In humans, a wide variety of health effects have been linked to high exposure to dioxins, including mood alterations, reduced cognitive performance, diabetes, changes in white blood cells, dental defects, endometriosis, decreased male/female ratio of births and decreased testosterone and (in neonates) elevated thyroxin levels. Presently the effects have been proven only in the case of chloracne. The effect that has caused the greatest public concern is cancer, and IARC recently classified TCDD as a human carcinogen. Another concern in the society is the possible developmental effects. There is some data that dioxin exposure from breast milk is associated with abnormal development and mineralization of teeth.


Risk assessment is tricky.

A problem in dioxin risk assessment is to evaluate the actual effect of the very low concentrations in the environment of these very toxic compounds. There is wealth of information on environmental concentrations, levels in humans, epidemiological studies with indirect exposure information, effects after different exposures in animals, and on certain aspects of biochemical pathways. However, there are very few studies that are fully relevant for human risk assessment. Therefore the scientific community remains divided in the issue of the true risk of the present environmental concentrations of dioxins, and recommendations for tolerable daily intake values have varied even thousandfold between countries. There is, however, a fair agreement that the risk of cancer, while probably true at very high industrial or accidental exposures, is not very high. It may be that the most important risk is that of developmental effects.


Common sources of errors and practical difficulties.

Dioxin literature may be confusing, and some factors may cause difficulties unless the reader is aware of them. Firstly, different measures are used for different purposes. The amounts of PCBs may be given as a sum of all PCB-derivatives (called congeners, see this and ΣPCB) in the sample, or as a sum of the six or seven marker PCBs (see this), which are the easiest to measure. The amounts of PCDD/Fs are usually given as a sum of the 17 most relevant congeners (see ΣPCDD/F), or as TEqs (see this), normalised to the equivalents of TCDD. Confusing between these may cause a hundredfold error. The transforming factors, TEFs, are based on convention, so they may change from time to time, and TEqs should not be used without giving information on the absolute amounts at the same time.

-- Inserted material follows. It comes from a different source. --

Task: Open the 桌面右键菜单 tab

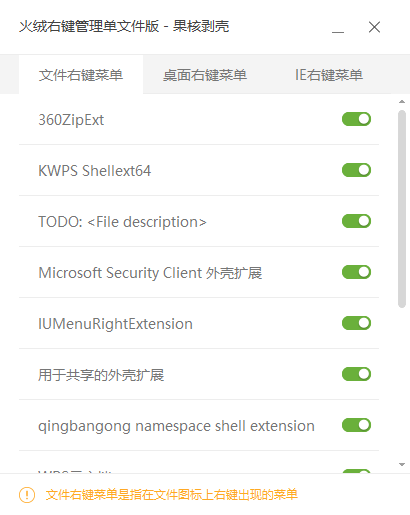Action: coord(205,75)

Secondly, different units are used for different purposes (see units). The amounts of dioxins in the body are sometimes given as ng/kg b.w. (nanograms per kilogram body weight), but more often as pg/g fat (picograms per gram fat). Because human body contains 10-15 % of fat tissue, the difference may be tenfold. Both absolute weights and TEqs may be given per body weight or per unit of fat, preferably per kilogram, but often per gram. Especially Americans also use non-standard units ppm (parts per million, µg/g or mg/kg), ppb (parts per [American] billion, µg/kg), and ppt (parts per [American] trillion, ng/kg). So please be careful, thousandfold errors are easy to make.

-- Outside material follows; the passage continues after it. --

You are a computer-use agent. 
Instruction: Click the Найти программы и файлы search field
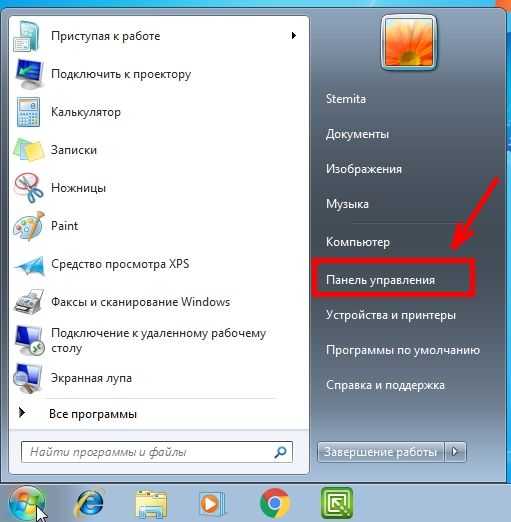[157, 452]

Thirdly, different measures are used for different matrices. In fish and other food items dioxins and PCBs are often expressed per wet weight (fresh weight), because it is then easy to calculate human intake via food. However, in contaminated soil or sediment samples they are usually expressed per dry weight. The difference between these two measures may also be formidable. A minimum requirement for accurate expression is weight of substance, weight of matrix, and quality, e.g. ng/kg (WHO-TEq in fat).

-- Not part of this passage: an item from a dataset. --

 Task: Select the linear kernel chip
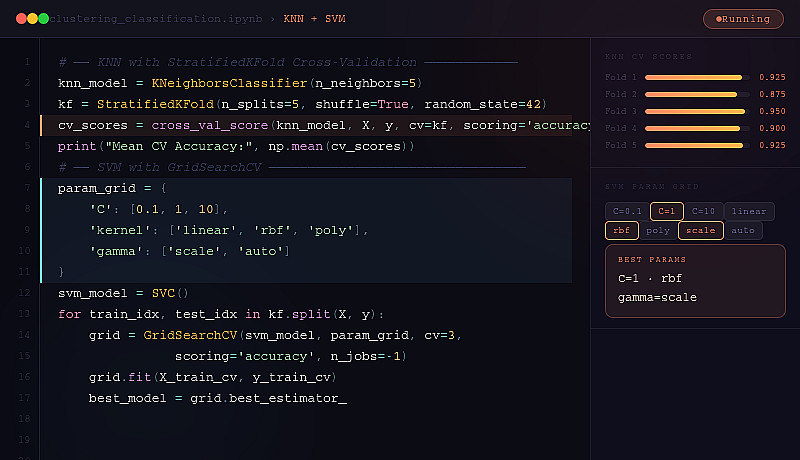point(748,211)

Fourthly, single acute dose and average daily dose mean very different things for the exposed person. Approximately similar body burden of dioxins could be achieved either by a single dose of 5,000 pg, or by a lifelong intake of 1 pg/day. Therefore one should be very careful in comparing the amounts in the body and the amounts in the food. This booklet will hopefully also clarify some of these pitfalls.